New Brunswick medical records will not be disclosed.

This past Thursday, the Supreme Court of Canada decided that it would not review the decisions New Brunswick courts to refuse the tobacco industry defendants in the government's cost recovery suits to get access to the medical records of that province's citizens.

The issue, you may recall from an earlier post, is one that was simultaneously before the courts in New Brunswick and British Columbia.

The B.C. Court of Appeal has yet to decide whether it will align its thinking with that of Justice Thomas Cyr in New Brunswick (now left untouched by both the New Brunswick Court of Appeal and the Supreme Court), or whether it will side with  Justice Nathan Smith's different way of seeing things in B.C..

That court has now had more than 3 months to reflect on the arguments they were presented with around Thanksgiving last year. A blink of an eye in this business!

Saturday, 7 January 2017

Smokers are paying more for their cigarettes. Coincidence? I think not.

Somewhere in Canada there is a cache of almost three-quarters of a billion dollars, the fate of which is hanging on the decisions of higher courts on the  Quebec class action suits.

This money was set aside after Justice Schrager ordered two of the defendant companies to lock it up while the appeals of Justice Riordan's ruling were ongoing. He made this decision after the plaintiffs raised concerns that the companies might not honour a ruling against them and might find ways of escaping the penalty.

Ten of the 13 payments required by this October 2015 security order will have been posted by now.

Rothmans, Benson and Hedges was told to put aside about $400,000 per day. Imperial Tobacco was required to save almost three times as much ($1.18 million).

That's a fair chunk of change, as they say! Yet there seems to have been little discussion about the impact of this on the companies, their shareholders or their clients. (Last year, BAT informed shareholders that it was consider the money "an asset to be recovered upon successful appeal" and PMI made a similar disclosure.)

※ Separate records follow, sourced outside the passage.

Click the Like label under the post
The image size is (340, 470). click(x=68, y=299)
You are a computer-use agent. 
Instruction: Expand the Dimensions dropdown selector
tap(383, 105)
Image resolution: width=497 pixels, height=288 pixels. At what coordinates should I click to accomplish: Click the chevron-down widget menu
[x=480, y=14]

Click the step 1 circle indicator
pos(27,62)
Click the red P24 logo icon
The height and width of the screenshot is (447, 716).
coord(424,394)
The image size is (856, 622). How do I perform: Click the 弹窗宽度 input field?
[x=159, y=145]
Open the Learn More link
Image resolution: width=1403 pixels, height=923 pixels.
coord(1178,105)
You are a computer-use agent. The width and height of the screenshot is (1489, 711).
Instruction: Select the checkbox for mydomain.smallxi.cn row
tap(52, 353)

Today, by chance, I came across some information on price increases implemented by the companies around the time that the request for the security order was being made.

In the first week of August 2015, both Imperial Tobacco and Rothmans Benson and Hedges increased the prices of their premium brands by $2.00 a carton, with somewhat smaller increases on mid-priced ($1.50) and discount ($1.00) brands. JTI, which escaped having to make security as a result of a scheduling conflict, matched these price increases two weeks later.

There were at least three more rounds of price increases: in January 2016 prices went up by $1.00 to $1.50 per carton, as they did again in May 2016, September 2016 and again this month.

All told, Imperial Tobacco now charges $5.00 cents more for a carton of du Maurier, $3.20 for Player's, $2.50 for Pall Mall than it did in July 2015. RBH charges $7.5 more for a carton of premium brands like Dunhill or Rothmans, and $4.00 more for a package of its discount brand, NEXT.

Has this allowed them to fully offload the costs of the security order onto smokers?  More data would be needed to know for sure. The market share per brand is considered confidential business information by those who collect it (industry, government, trade analyists) and not available to the likes of me.

But enough data is available to conclude that this may be the case.  Health Canada recently reported that about 29 billion cigarettes were sold in 2015, or slightly more than 36 million cartons per quarter. Of these, the market share for RBH and ITL (87%) would be approaching 32 million cartons each quarter. To recoup the quarterly security payments of $146 million, the companies would have to raise prices per carton by about $4.60.

The price increases over the past 18 months are about equal to the last federal tax increase of $4 per carton in February 2014. Interesting that wholesale price increases do not result in the same cries of alarm from the industry about contraband that tax increases of the same magnitude do.